Suasana duka masih menyelimuti Stasiun Bekasi Timur, Kota Bekasi, setelah insiden kecelakaan yang melibatkan KA Argo Bromo Anggrek dan KRL relasi Jakarta–Cikarang. Berdasarkan pantauan di lokasi, petugas PT Kereta Api Indonesia (KAI) sibuk menata ratusan buket bunga yang terus berdatangan.
Dikutip dari Megapolitan, tumpukan bunga berbagai warna tersebut kini menghiasi sejumlah titik strategis di stasiun, mulai dari pintu masuk hingga area peron. Keberadaan bunga-bunga ini menjadi simbol penghormatan bagi 16 korban yang dinyatakan meninggal dunia dalam peristiwa tersebut.

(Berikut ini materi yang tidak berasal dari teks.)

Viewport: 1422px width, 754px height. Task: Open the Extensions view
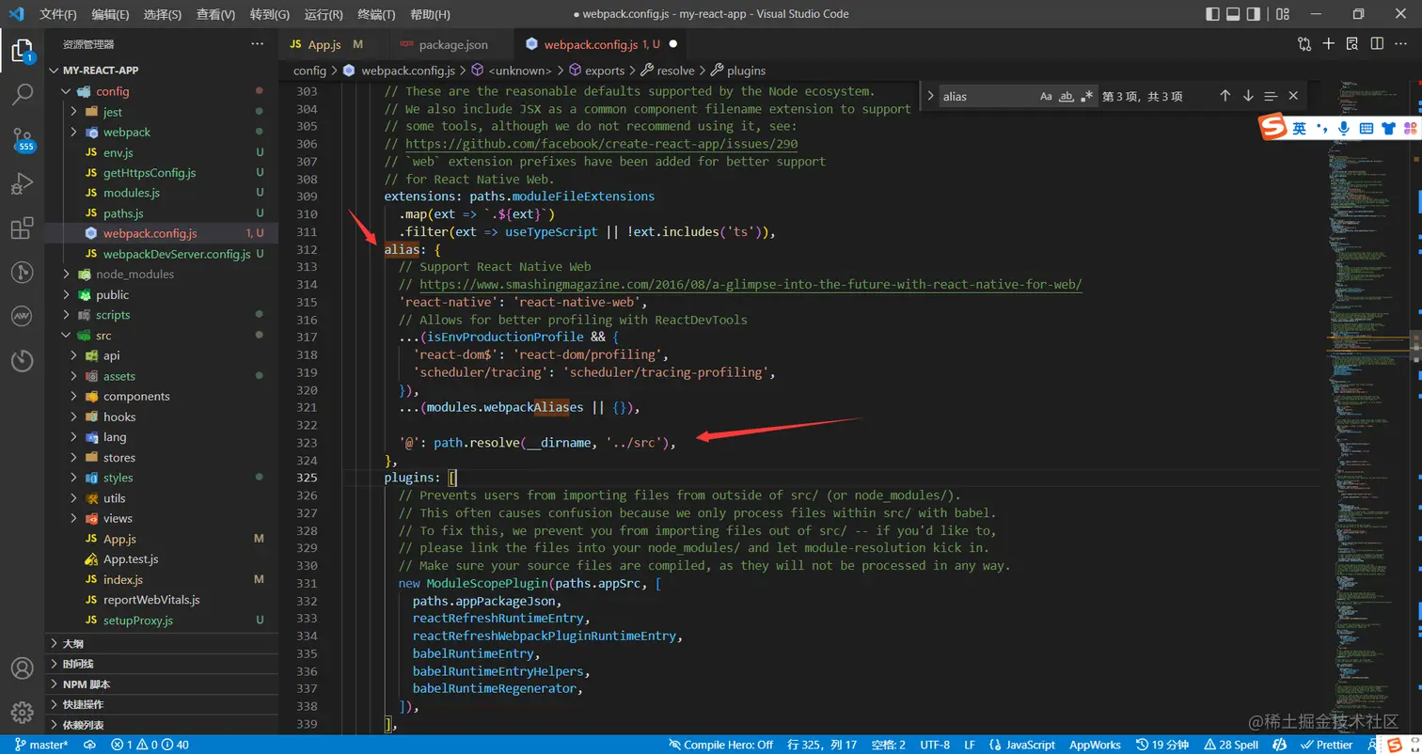coord(23,228)
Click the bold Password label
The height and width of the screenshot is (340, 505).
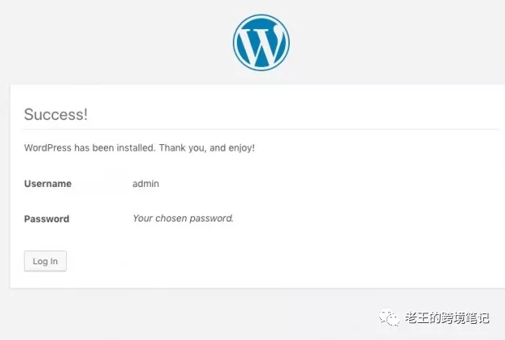point(47,219)
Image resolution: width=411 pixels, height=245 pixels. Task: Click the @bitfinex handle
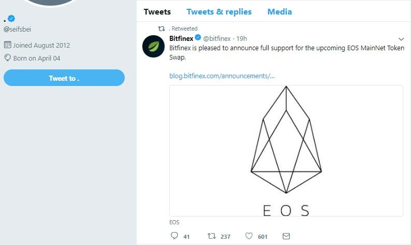tap(217, 39)
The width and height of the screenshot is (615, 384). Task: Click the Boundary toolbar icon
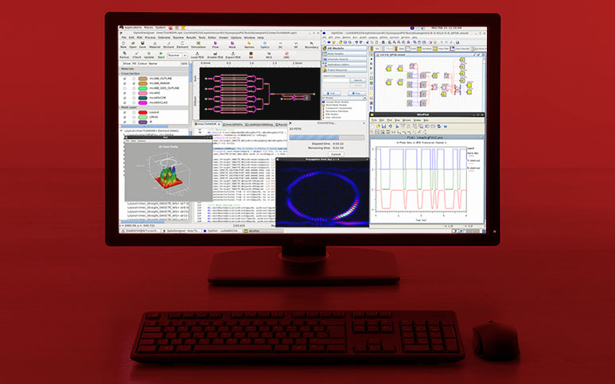[x=311, y=45]
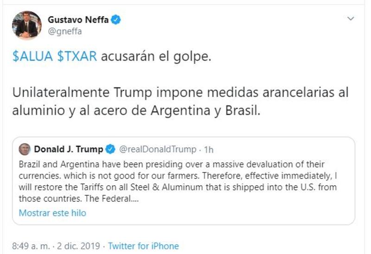The image size is (371, 254).
Task: Open the @realDonaldTrump handle
Action: tap(158, 149)
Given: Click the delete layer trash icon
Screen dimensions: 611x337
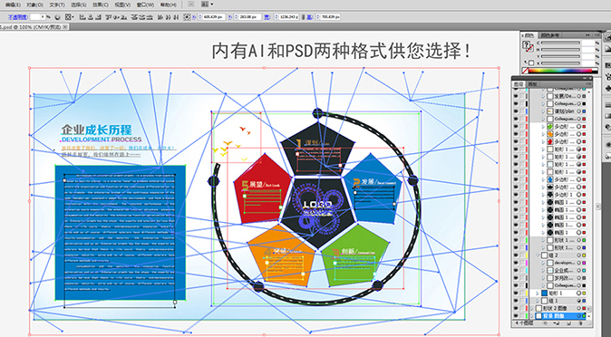Looking at the screenshot, I should [x=580, y=323].
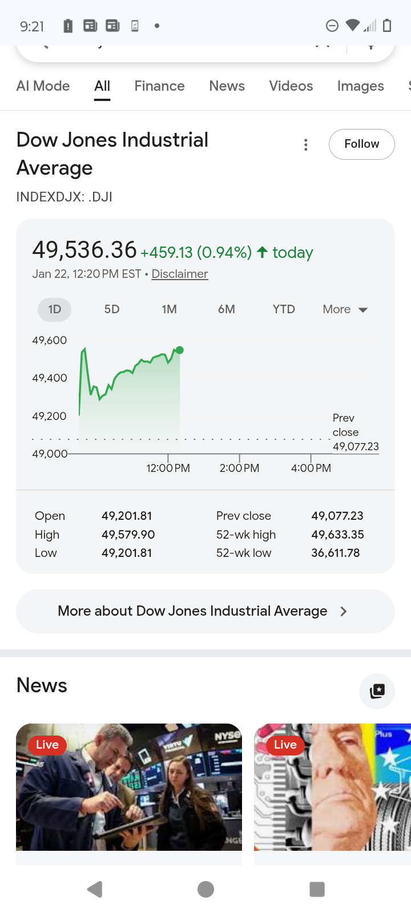Expand More about Dow Jones Industrial Average

tap(205, 611)
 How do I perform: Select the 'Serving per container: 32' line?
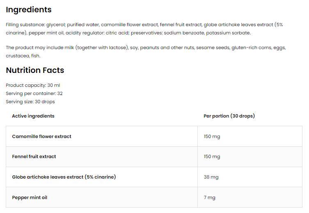point(34,93)
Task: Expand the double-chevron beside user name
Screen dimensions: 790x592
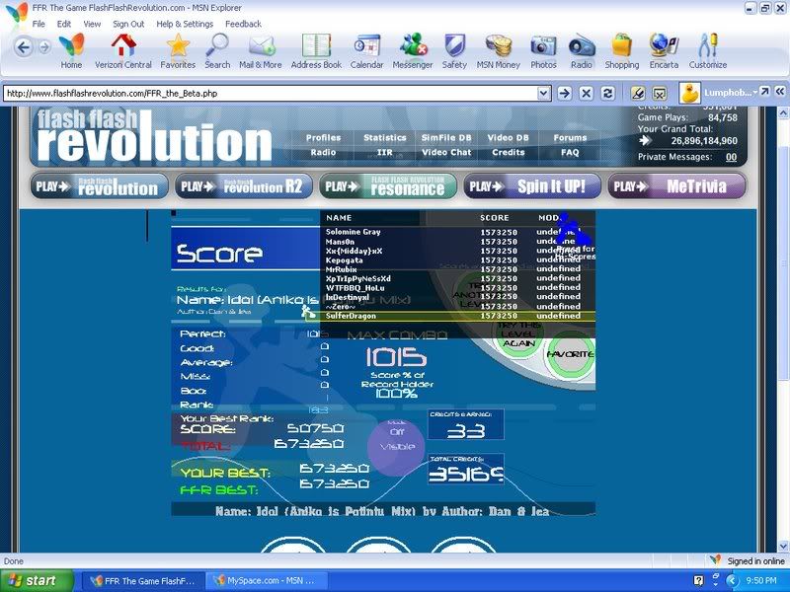Action: 780,92
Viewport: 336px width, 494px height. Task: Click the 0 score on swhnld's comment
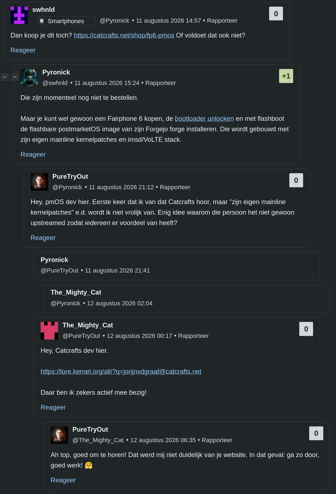point(276,14)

Hingga lebih dari satu pekan setelah kejadian, gelombang pengiriman pesan duka dan karangan bunga dari masyarakat belum juga berhenti. Masyarakat terus menunjukkan empati mereka melalui bunga-bunga yang diletakkan di sisi rel dan area stasiun.
Hasna Shabila (25), salah seorang pengunjung stasiun, memberikan apresiasi atas langkah petugas KAI yang bersedia merawat pemberian masyarakat tersebut. Ia menilai inisiatif ini sangat penting untuk menjaga kehormatan suasana duka.

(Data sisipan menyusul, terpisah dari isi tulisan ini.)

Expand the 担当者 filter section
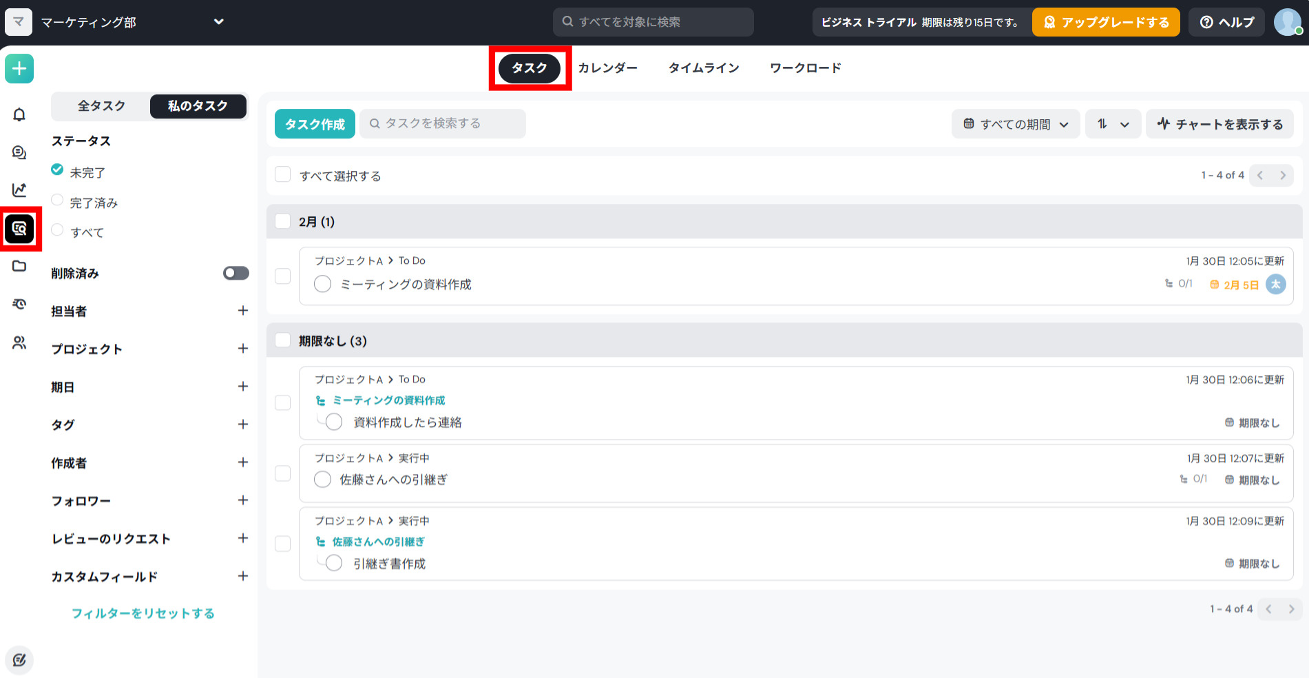Viewport: 1309px width, 678px height. (x=242, y=311)
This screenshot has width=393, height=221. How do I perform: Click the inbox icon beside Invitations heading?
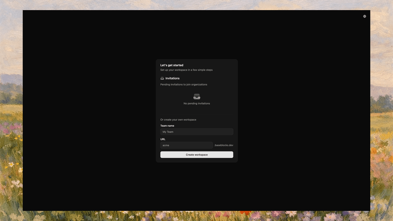coord(162,79)
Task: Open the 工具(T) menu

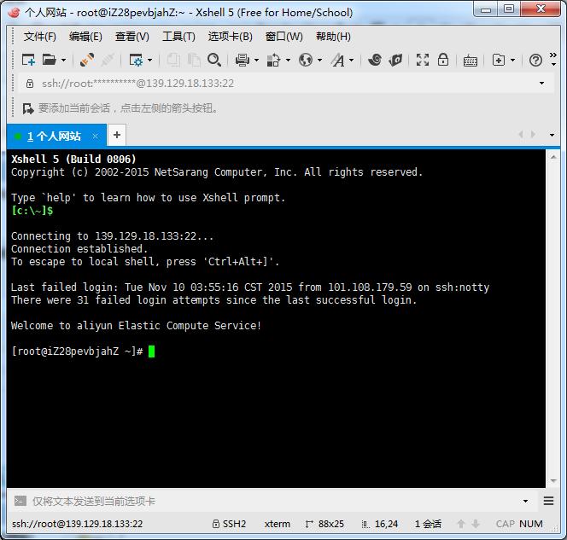Action: click(x=178, y=37)
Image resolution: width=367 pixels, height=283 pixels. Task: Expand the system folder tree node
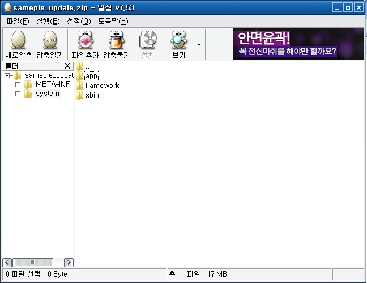(18, 94)
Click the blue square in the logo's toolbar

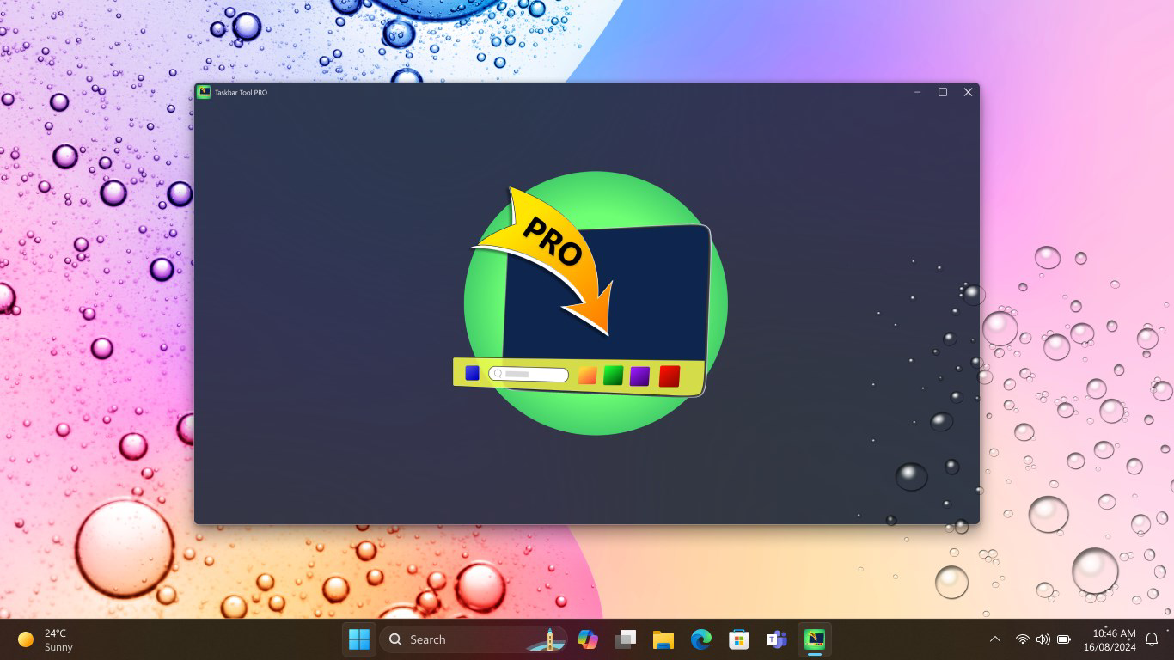click(473, 373)
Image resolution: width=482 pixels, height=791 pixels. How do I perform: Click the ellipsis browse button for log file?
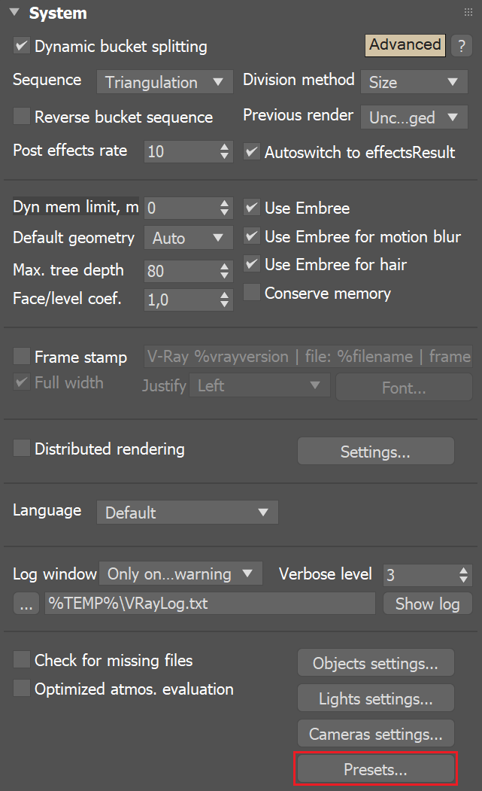click(26, 604)
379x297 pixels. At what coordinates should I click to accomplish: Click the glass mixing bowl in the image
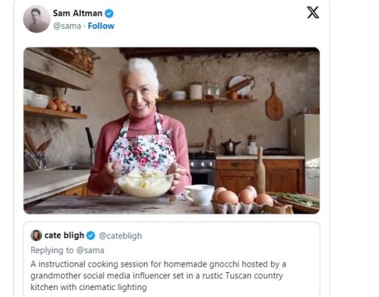click(x=145, y=183)
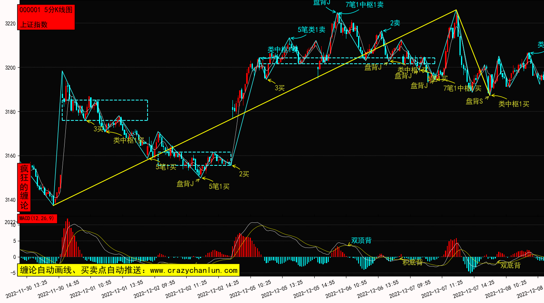Screen dimensions: 544x303
Task: Click the 积底背 MACD annotation
Action: [413, 262]
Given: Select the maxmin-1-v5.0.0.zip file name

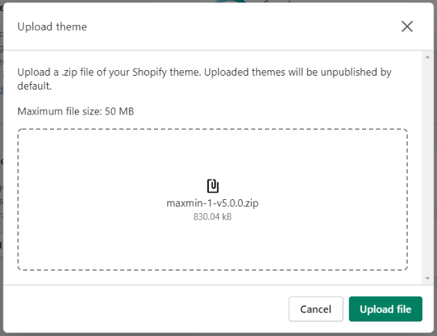Looking at the screenshot, I should coord(212,203).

"Dengan cara itu, bunga-bunga yang dipersembahkan kepada para korban terus tumbuh ‘harum’ di Stasiun Bekasi Timur. Jadi semuanya terkenang dengan baik," ujar Hasna saat ditemui di lokasi, Selasa 5 Mei 2026.
Bagi Hasna, deretan bunga tersebut bukan sekadar hiasan, melainkan pengingat bagi para pengguna layanan kereta api mengenai peristiwa memilukan itu. Ia berharap perawatan rutin tetap dilakukan agar area stasiun tidak terkesan kumuh karena bunga yang layu.
"Hal ini juga mengingatkan saya sebagai pengguna KRL, bagaimana kuatnya para perempuan waktu itu," tutur Hasna.
"Jadi tidak menjadikan Bekasi Timur sebagai tempat yang seram, tapi jadi lebih indah," tambah Hasna.
Sugiyanto (50), pengunjung lainnya, mengaku terharu melihat sinergi antara empati publik dan respon positif dari pihak pengelola stasiun. Ia merasa tindakan KAI merawat bunga tersebut mencerminkan rasa kehilangan yang kolektif.
"Di satu sisi masyarakat masih berdatangan membawa bunga, dan KAI menyambutnya dengan merawat dengan baik. Saya merasa ini simbol bahwa semua orang ikut merasakan kehilangan," kata Sugiyanto.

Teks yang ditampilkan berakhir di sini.